While we discussed all of this with our son last night, we were careful to present every aspect of the case as we came to understand it, giving weight equally to both sides and helping him reason to his conclusion rather than jump on his group-text to rant with the unreasoned, uninformed, emotionally unrestrained youth he calls his peers! But what I failed to do in the haze of my own fury was entreat him to examine his heart and expose it to holy light until he unearthed his own prejudice and dealt with it. Because that…THAT… that is the solution to Ferguson. In short, the answer that everyone is looking for is this: shut up, go look in the mirror, deal with your sin before God. Then you will be able to teach unbelievers, and believers alike, how to look past prejudice; love past prejudice; pray past prejudice, and that is how to heal a community one soul at a time.
I wonder how different we all would look stripped down to nothing but our soul. Without the trappings of our flesh, which causes us to sin so grievously against one another, would we all look essentially the same? Would it be impossible then to categorize us into appropriate boxes? Could we then see through the eyes of a white cop? Or a black teenager? Could we see through eyes blind to either one of those appearances? What if that? What if we began to presume that anything that exits within another man is within us as well, in spite of the outer trappings. In other words, what if we began to think of ourselves as equals: sinners, reprobates, thieves, and murderers…guilty. Guilty. Guilty. All needful of the grace and mercy and salvation of a holy God.

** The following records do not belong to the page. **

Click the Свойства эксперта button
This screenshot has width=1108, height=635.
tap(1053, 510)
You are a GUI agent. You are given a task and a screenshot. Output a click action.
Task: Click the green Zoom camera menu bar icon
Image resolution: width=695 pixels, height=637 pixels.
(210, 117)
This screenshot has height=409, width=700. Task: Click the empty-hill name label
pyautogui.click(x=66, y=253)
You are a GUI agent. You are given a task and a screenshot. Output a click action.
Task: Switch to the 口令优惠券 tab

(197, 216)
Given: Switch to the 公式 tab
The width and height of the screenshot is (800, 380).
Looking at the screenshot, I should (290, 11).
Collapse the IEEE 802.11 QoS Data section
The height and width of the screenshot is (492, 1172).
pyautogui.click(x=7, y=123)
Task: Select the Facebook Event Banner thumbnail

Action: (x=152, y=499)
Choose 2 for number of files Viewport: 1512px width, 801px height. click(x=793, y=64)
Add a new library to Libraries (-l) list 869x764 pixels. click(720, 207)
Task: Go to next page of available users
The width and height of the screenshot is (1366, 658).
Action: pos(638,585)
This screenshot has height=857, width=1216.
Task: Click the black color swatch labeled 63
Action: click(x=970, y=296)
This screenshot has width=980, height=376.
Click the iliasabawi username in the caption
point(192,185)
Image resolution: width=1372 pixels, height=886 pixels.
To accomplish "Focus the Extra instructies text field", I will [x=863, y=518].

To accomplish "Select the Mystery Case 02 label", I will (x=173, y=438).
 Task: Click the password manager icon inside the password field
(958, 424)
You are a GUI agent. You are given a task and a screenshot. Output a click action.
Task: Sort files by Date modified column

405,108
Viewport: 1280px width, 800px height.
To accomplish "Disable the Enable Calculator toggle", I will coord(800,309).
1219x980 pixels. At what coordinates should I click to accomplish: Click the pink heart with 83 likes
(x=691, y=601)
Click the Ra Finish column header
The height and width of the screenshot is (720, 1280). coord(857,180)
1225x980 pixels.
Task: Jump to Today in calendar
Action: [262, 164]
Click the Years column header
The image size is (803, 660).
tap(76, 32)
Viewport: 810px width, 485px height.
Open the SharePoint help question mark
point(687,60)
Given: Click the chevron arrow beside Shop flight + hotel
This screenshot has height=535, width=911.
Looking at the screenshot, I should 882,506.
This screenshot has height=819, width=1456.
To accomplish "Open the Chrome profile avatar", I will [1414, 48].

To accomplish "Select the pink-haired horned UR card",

In St. Louis, there exists a strange phenomenon that locals find quaint, and helpful to the point of necessity. When you first meet a native St.Louisan, they will ask you, “Where did you go to High School?” I know, right? It’s ridiculous. Who cares? They do. Because they have grown up in a culture and society that pigeon-holes and associates you with your community, and allows them to set themselves apart from the lesser-thans, the other-thans, the different-thans. It’s true in both the black and the white communities, which have remained shamefully divided across decades of time. They will vehemently deny that this is why they ask, but it is the truth. The truth is also that nothing sets them apart. Nothing at all. We are sinners on the inside, every one of us, with only one grace to save.
Post Script - I would entreat you to please add nothing to this conversation until you have well and truly plowed your own ground and unearthed the same potential inside yourself that you can so easily see in your “they”. When you can stand shoulder to shoulder with “them” pleading for mercy, then you can contribute something needful to the discussion. Until then, pray. Pray for yourself. Pray for Ferguson. Pray for the innoncent, and pray for the guilty. Pray that the true evil doer will not succeed in his schemes! Pray for the souls of the lost...and the found. Pray. Without ceasing. Pray.